The cellar master watches over centuries of tradition and is constantly preparing for the future. From the arrival of the grapes to the bottling, he is the one who looks after the wine. Let’s meet Frédéric Bénour, cellar master at Château Dauzac for over 25 years.
How did you come to work at Château Dauzac?
I was first posted to a Medoc estate on a fixed-term contract, where I had my first experience as a cellar worker under the guidance of my father-in-law, who was cellar master. My hard work echoed through to Château Dauzac, which was looking for a cellar worker. Twenty-five years ago I joined the estate, then climbed the ladder to become cellar master.
I gained my first experience as a cellar worker under the guidance of my father-in-law who was cellar master. My hard work echoed all the way to Château Dauzac, which was looking for a cellar worker. Twenty-five years ago I joined the estate, then progressed to become cellar master.
Can you describe your daily life at the Château?
A cellar master is the person responsible for the wine in the cellar. He must know how to vinify, age and taste the wines. My day-to-day work is very varied: I organise all the various tasks in the cellar, I take care of the vinification with the monitoring of fermentation and maceration, I manage the maturing of the wines with racking and filtration, I regularly taste the wines, and finally I prepare the various samples for the different events at the estate. It’s an extremely rewarding job.
What qualities should a good cellar master have?
A good cellar master must be passionate, attentive, rigorous, a perfectionist, a trainer, as well as a good manager creating a good team spirit.

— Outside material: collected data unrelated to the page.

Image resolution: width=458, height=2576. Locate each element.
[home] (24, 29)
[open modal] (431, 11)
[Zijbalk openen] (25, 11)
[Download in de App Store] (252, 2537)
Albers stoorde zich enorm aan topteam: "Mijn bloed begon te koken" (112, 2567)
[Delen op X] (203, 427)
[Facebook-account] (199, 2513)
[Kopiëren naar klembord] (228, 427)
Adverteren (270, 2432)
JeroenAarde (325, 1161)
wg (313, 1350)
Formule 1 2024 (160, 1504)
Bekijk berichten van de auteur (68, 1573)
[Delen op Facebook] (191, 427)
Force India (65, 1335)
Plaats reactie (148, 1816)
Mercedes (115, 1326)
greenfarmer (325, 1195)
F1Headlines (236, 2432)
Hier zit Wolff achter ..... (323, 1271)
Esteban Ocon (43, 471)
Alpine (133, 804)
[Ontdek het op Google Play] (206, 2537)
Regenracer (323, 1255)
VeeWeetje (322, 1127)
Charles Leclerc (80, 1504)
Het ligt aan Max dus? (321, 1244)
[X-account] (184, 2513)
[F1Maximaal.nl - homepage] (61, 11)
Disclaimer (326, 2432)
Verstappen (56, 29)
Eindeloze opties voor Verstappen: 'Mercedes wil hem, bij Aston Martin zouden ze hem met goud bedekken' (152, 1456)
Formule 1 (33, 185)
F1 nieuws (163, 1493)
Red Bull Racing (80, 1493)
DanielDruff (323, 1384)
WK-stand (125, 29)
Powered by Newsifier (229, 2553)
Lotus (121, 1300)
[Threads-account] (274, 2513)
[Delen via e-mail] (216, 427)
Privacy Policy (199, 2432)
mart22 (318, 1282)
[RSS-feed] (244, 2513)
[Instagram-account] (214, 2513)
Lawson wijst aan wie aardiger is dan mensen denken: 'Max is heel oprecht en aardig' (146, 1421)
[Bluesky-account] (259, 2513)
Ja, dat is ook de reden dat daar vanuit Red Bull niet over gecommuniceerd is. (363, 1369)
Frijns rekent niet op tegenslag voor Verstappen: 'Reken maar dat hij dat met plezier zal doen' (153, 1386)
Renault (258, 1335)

What do you like most about your job?
The two things I like the most are:
– The blending which allows the birth of a new vintage
– The primeurs, which reveals the results of our work to a large part of the world, this brings great satisfaction.
What have been the major developments at Château Dauzac in terms of viticulture and vinification?
In terms of viticulture, the work on the soil and the green harvest have become more precise, and the harvest is now collected in crates.
With regards to the vinification, the sorting of the grapes, the recent vat room and its new pumping-over equipment which saves us precious time and which is also much more environmental friendly.
Would you have a memorable memory or an amusing anecdote to share with us?
During the winemaking process, I was supervising a pumping-over operation, leaning on the wine tank, when I was thrown off balance and suddenly slipped and fell into the tank full of wine. I found myself completely soaked and stained from head to toe. After taking a shower, without any clothes to change into, I found myself for the rest the day in my underwear and apron! It was a great moment.
What is the best advice you have been given that you can pass on?
A well-known cellar master in the Médoc once told me, “In this profession you have to remain humble, respectful, generous and hard-working. This is what I have always done and I try to pass it on to the people around me.
Finally, what is your favourite vintage?
I have several, they are the vintages that stand out for me because they are perfect vintages, furthermore they are the years my children were born
I would add the 2004 vintage with the great changes and evolutions of the estate.